8. Living Breakwaters. (SCAPE/Landscape Architecture) “The goal here is to reduce risk for communities on the South Shore of Staten Island, which is highly vulnerable to surge and erosion. The scheme reconnects communities with the water, develops breakwaters and natural barriers offshore and creates new oyster reefs, which reduce storm surge, improve the water quality and allow for beaches to grow again.”

Photo
Credit WB unabridged with Yale ARCADIS

9. Resilient Bridgeport. (WB unabridged with Yale ARCADIS) “From its very name you know that Bridgeport is all about water. But over time it became disconnected from the water. The project uncovers streams that were covered over by urbanization. The town does not use the river as an amenity. The sound side is largely unsafe.
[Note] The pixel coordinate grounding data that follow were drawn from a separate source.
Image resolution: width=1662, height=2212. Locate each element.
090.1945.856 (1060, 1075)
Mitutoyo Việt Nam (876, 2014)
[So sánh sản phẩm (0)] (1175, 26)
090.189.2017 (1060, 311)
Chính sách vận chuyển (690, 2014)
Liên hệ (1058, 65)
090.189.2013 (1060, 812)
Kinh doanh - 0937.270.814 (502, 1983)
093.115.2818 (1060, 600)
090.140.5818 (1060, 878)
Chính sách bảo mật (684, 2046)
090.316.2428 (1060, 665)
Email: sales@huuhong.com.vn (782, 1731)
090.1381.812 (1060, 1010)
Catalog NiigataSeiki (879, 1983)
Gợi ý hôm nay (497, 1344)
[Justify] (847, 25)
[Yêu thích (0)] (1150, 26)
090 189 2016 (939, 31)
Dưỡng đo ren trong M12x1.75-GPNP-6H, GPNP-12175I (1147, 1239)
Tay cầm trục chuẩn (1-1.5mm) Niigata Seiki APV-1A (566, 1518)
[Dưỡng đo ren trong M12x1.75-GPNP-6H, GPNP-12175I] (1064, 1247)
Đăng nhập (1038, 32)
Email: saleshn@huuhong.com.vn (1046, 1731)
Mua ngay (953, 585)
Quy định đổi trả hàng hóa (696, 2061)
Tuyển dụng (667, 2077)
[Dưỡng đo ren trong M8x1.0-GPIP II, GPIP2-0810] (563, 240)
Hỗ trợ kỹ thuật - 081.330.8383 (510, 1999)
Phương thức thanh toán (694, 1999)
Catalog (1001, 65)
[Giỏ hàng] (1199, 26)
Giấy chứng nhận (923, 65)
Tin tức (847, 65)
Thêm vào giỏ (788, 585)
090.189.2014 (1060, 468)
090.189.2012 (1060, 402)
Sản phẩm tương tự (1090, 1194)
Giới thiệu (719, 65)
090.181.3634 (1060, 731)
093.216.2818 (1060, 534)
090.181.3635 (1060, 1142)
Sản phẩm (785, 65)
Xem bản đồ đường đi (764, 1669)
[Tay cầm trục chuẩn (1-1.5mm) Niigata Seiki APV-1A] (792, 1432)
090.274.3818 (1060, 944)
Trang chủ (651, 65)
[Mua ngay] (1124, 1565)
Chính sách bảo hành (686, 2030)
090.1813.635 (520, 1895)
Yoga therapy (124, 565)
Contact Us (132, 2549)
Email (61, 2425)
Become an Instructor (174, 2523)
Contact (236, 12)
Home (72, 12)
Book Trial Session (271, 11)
This is an overall strategy, encompassing 10 projects to build in more safety and resilience and reconnect the city with the water.”

Photo
Credit WXY/West 8

10. Blue Dunes: The Future of Coastal Protection. (WXY/West 8
) “This team said: If the ultimate need is to reduce risk for the entire region, let’s do that. They propose to build a set of barrier islands offshore that would cut the height of a surge. These would stretch from the southern tip of New Jersey all the way to Rhode Island. The thinking is: Reducing threat would save dollars, which would be a great business model. This is a very ambitious project that would create a new ecological system offshore: a place for birds and other species and possibly for people to enjoy. The plan requires long-term research, modeling and testing. They call it Blue Dunes because they function like dunes but are really islands in the blue sea.”

Correction: April 14, 2014
Because of a transcription error, an earlier version of this post referred incorrectly to one aspect of SCAPE/Landscape Architecture's plan for rebuilding the South Shore of Staten Island. The plan creates new oyster reefs, not "oysteries."